Des ouvriers étaient à pied d’oeuvre pour couvrir de terre quelle autorité cette partie de la route désormais accessible uniquement aux clients de l’hôtel souhaitant un accès direct à la plage. Selon les recoupements d’informations sur place, il est aussi question d’ériger un muret aux deux extrémités de la route, soit après les feux de signalisation, comme l’avaient déploré en 2011 les usagers de la route et les habitants de la région.

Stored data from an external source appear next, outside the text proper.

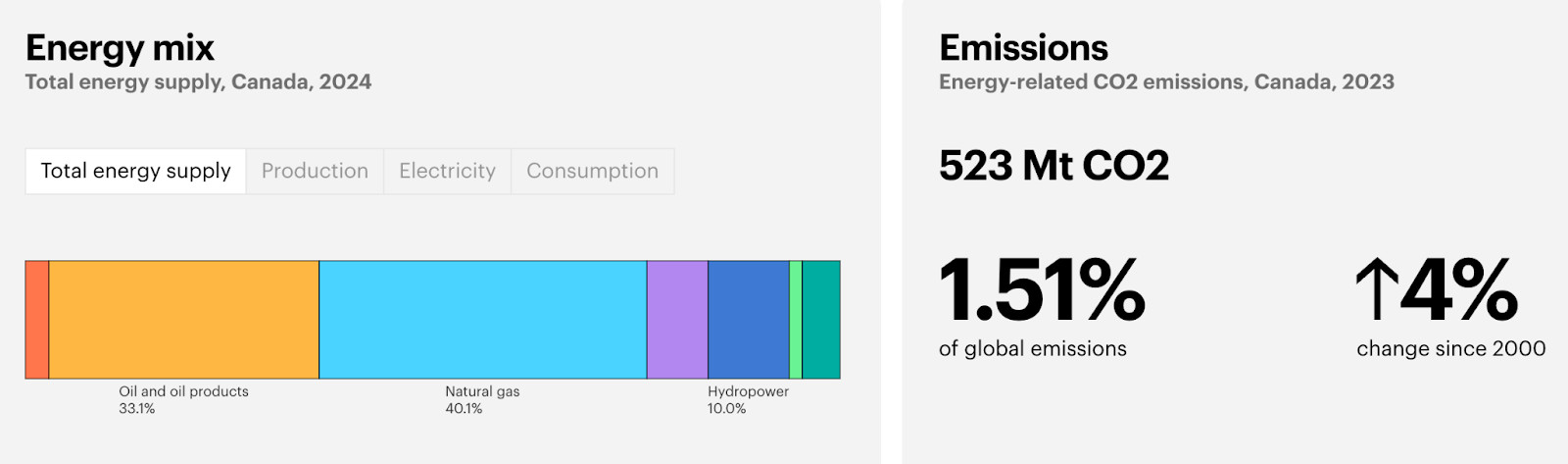Click the red-orange segment at bar start
This screenshot has height=464, width=1568.
(x=37, y=320)
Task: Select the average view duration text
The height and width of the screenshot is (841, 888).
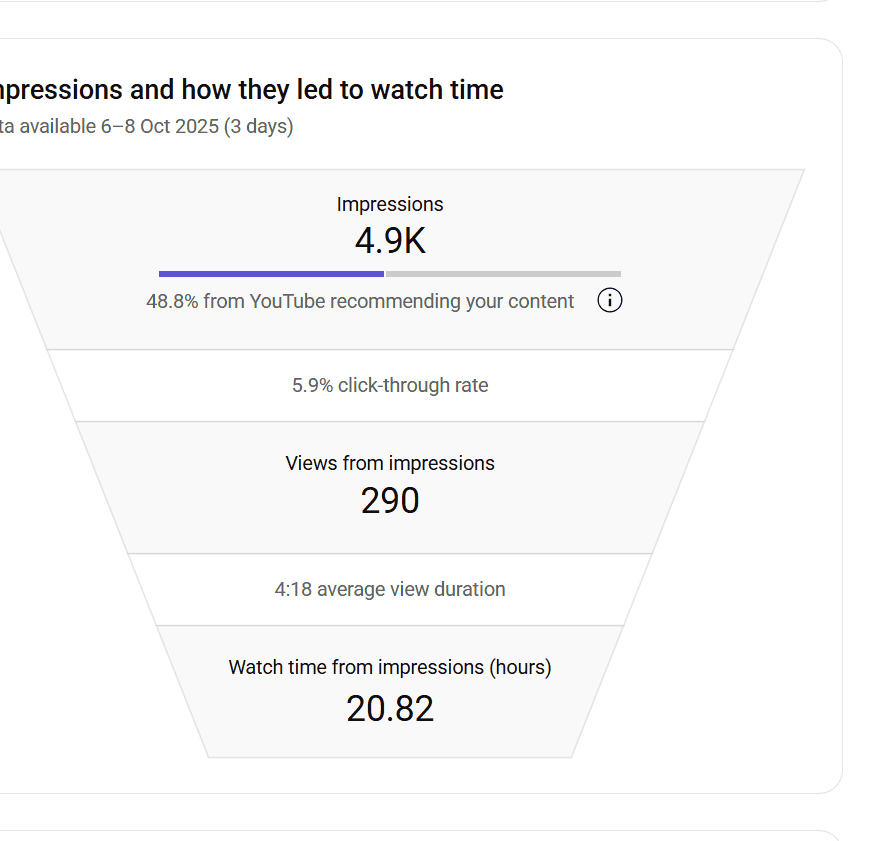Action: pyautogui.click(x=411, y=589)
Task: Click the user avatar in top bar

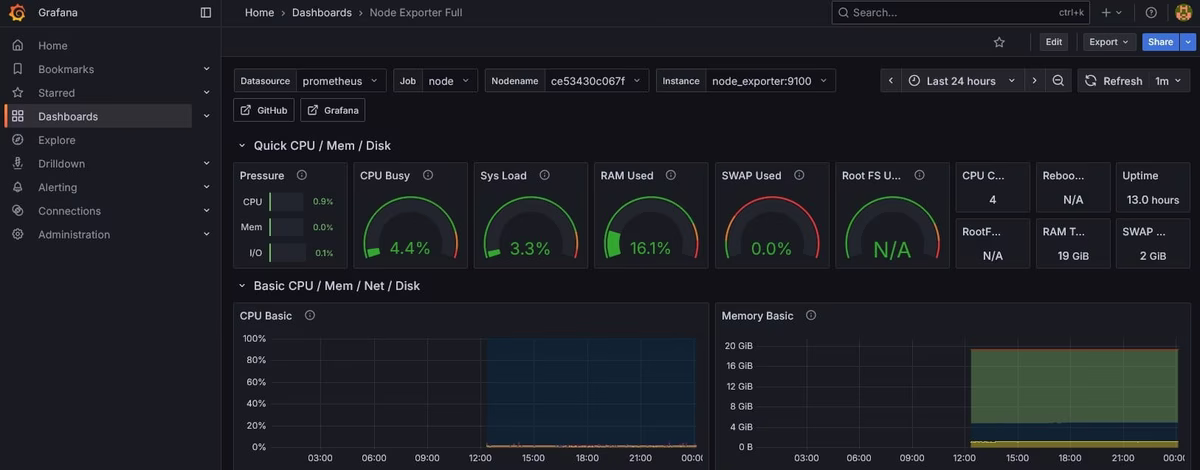Action: point(1183,13)
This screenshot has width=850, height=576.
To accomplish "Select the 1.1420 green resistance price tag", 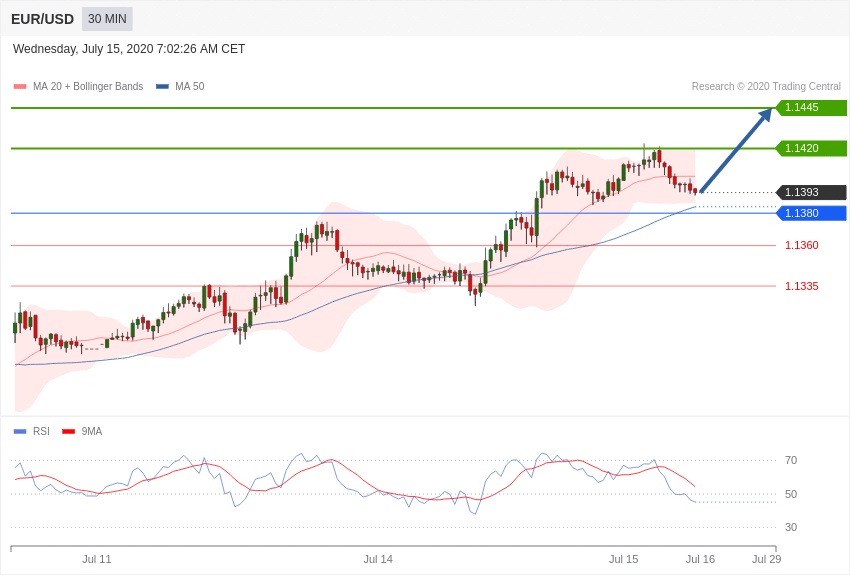I will click(x=811, y=148).
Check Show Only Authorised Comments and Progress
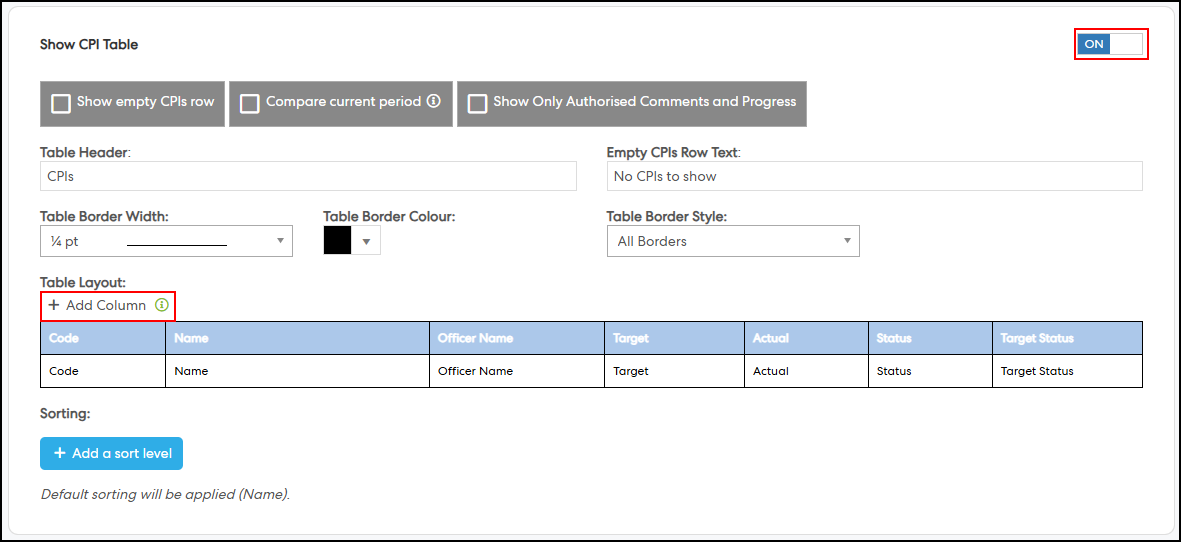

Leckram Nundlall aura donc fini par atteindre son but : la privatisation d’un chemin public pour rendre l’accès direct à sa clientèle de Tarisa Resorts à la plage publique Mon Choisy. Dénoncé depuis 2011 par les habitants de la localité qui avaient même logé un procès en Cour, ce projet semble être en bonne voie de concrétisation. Pour cause depuis une semaine, des ouvriers — de la Triolet Bus Service (TBS) compagnie appartenant à la famille Nundlall — s’affairent à réaménager l’ancienne route côtière au-devant de l’établissement hôtelier. Le goudron a totalement été enlevé sur ce trouçon du chemin s’étalant sur quelque 250 mètres, et de camions font le va-et-vient pour déposer de la terre sur le nouveau chantier.
Au Conseil de district de Mapou ou à celui de Rivière du Rempart, on déclare ne pas être au courant de ces travaux. Idem au niveau du ministère des Infrastructures publiques. Motus et bouche cousue.